He was deemed to be ‘pro-government’ in Pierce Mahony’s† analysis of the Irish elections, but, while Clare fulsomely expressed his allegiance to administration at the Company’s parting dinner in his honour in August 1830 and remained loyal to the Tories, he was listed by ministers among the ‘bad doubtfuls’, and Planta wrote beside his name that ‘he should support us - but will oppose’.21 He voted for Daniel O’Connell’s motion for repeal of the Irish Subletting Act, 11 Nov., and for a select committee on the civil list, which precipitated Wellington’s resignation, 15 Nov. 1830. He divided for the second reading of the Grey ministry’s reform bill, 22 Mar., and against Gascoyne’s wrecking amendment, which led to a dissolution, 19 Apr. 1831. Claiming that he had always supported the reform of abuses, he was again returned unopposed at the general election that spring, when no third candidate in the end emerged.22 He voted for the second reading of the reintroduced reform bill, 6 July, at least twice against adjourning proceedings on it, 12 July, and steadily for its details. However, he brought up the Teignbridge Agricultural Association’s petition against the division of counties, 14 July, and divided for Lord Chandos’s amendment to enfranchise £50 tenants-at-will, 18 Aug. He was in the minority for printing the Waterford petition for the disarming of the Irish yeomanry. He voted for the passage of the reform bill, 21 Sept., the second reading of the Scottish bill, 23 Sept., and Lord Ebrington’s confidence motion, 10 Oct. 1831.
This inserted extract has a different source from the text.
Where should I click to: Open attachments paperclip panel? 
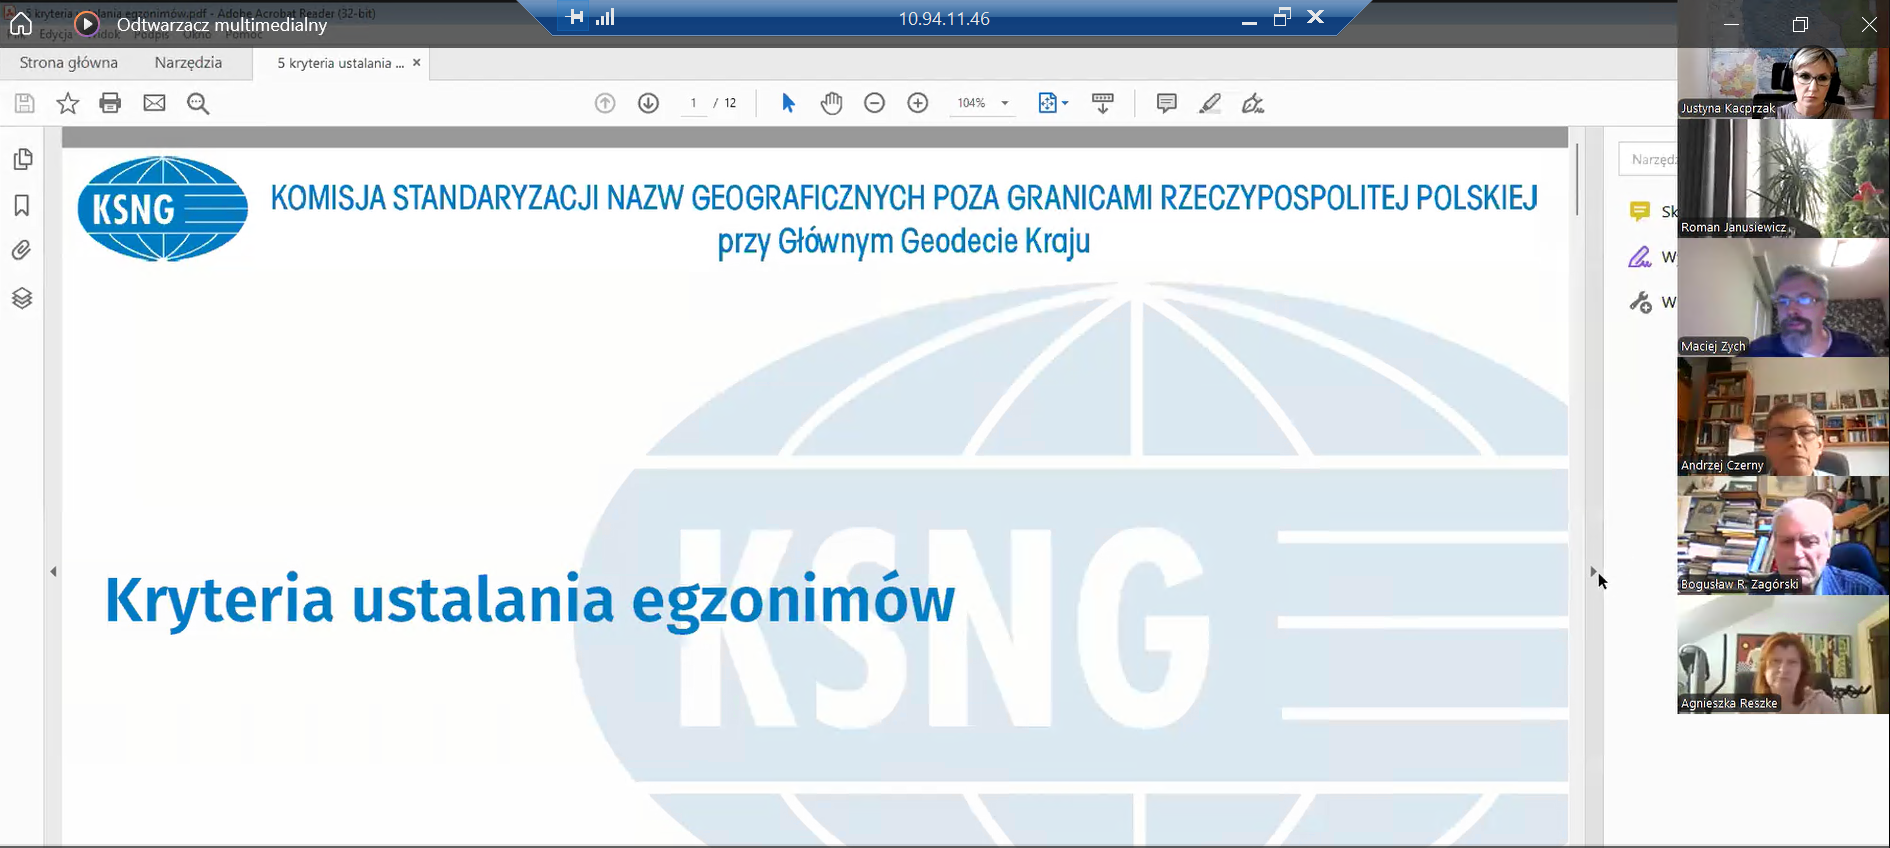coord(22,250)
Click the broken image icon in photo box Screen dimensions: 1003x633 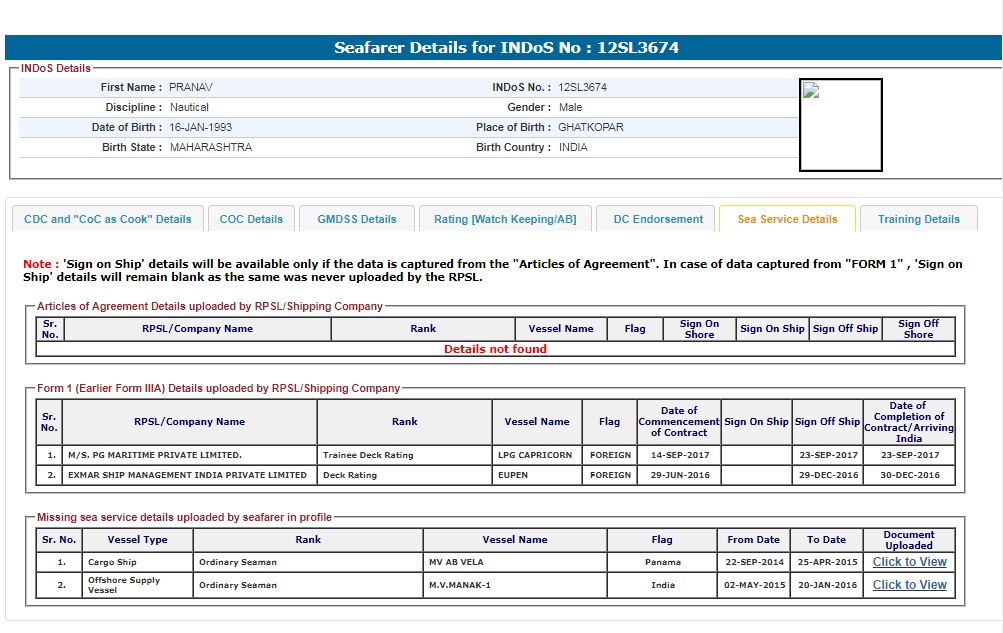(x=811, y=91)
He became lord lieutenant of Limerick that autumn, despite a remonstration from Rice, the treasury secretary, who noted that he ‘cannot be invited by a single family in that county for his unfortunate marriage’.23 In November he issued a circular insisting that in the new commission all magistrates would have to be active and resident, and he declined to attend the ‘national council’ on reform in Dublin early the following year.24 He paired for the second, 17 Dec. 1831, and third readings of the revised bill, 22 Mar., and Ebrington’s motion for an address calling on the king to appoint only ministers who would carry it unimpaired, 10 May 1832. He voted for the second reading of the Irish bill, 25 May, but for O’Connell’s motion to extend the Irish franchise to £5 freeholders, 18 June. He presented Abington and Boher petitions against Irish tithes, 5 July, and divided for postponing this subject to the following session, 13 July. He was returned for county Limerick as a Liberal at the general election in December 1832 and sat until 1841. He succeeded his childless brother in 1851, but his only son John Charles Henry, Viscount Fitzgibbon, was killed at Balaklava in October 1854 and his peerages became extinct at his death in January 1864.25

Ref Volumes: 1820-1832

Author: Stephen Farrell

Notes

  • 1. Geo. IV Letters, i. 333.
  • 2. HP Commons, 1790-1820, ii. 668; iii. 758-9.
  • 3. Add. 38283, f. 74; 38458, f. 298; 40296, ff. 23-24; Black Bk. (1823), 155; Session of Parl. 1825, p. 463.
  • 4. General Advertiser and Limerick Gazette, 25 Feb., 21, 28, 31 Mar., 7 Apr. 1820.
  • 5. Salop RO, Weld-Forester mss 1224/332/157.
  • 6. The Times, 20 Feb. 1821.
  • 7. Ibid. 23 Mar. 1824.
  • 8. Chatsworth mss.
  • 9. The Times, 9 June 1824; LJ, lvii. 19-20, 638-42, 759, 928, 1118.
  • 10. The Times, 8-10, 17 Nov. 1825.
  • 11. Dublin Evening Post, 15 Sept. 1825; Add. 40331, f. 237.
  • 12. Dublin Evening Post, 6, 20, 27, 29 Oct. 1825; O’Connell Corresp. iii. 1278.
  • 13. Williams Wynn Corresp. 339; Arbuthnot Corresp. 119; Countess Granville Letters, ii. 40.
  • 14. Limerick Chron. 7, 24, 28 June, 1, 5 July 1826.
  • 15. Ibid. 29 Nov., 6 Dec. 1826.
  • 16. Howard Sisters, 122-3; Ellenborough Diary, ii. 50, 194-5, 209; Wellington mss WP1/1123/23; 1130/12.
  • 17. Add. 40333, f. 101.
  • 18. Limerick Evening Post, 7, 21 May 1830.
  • 19. Ibid. 16 July, 3 Aug.; NAI, Leveson Gower letterbks. Leveson Gower to Clare, 30 July, to Singleton, 30 July 1830; Add. 40297, f. 15.
  • 20. Limerick Evening Post, 10 Aug. 1830.
  • 21. Ellenborough Diary, ii. 347; Three Diaries, 92.
  • 22. Limerick Evening Post, 29 Apr., 3, 13 May 1831.
  • 23. Derby mss 920 Der (14) 117/8, Rice to Smith Stanley, 17 Sept. 1831.
  • 24. Dublin Evening Post, 29 Nov. 1831, 10 Jan. 1832.
  • 25. Limerick Chron. 12 Jan. 1864; The Times, 12 Jan. 1864; Gent. Mag. (1864), i. 386-7.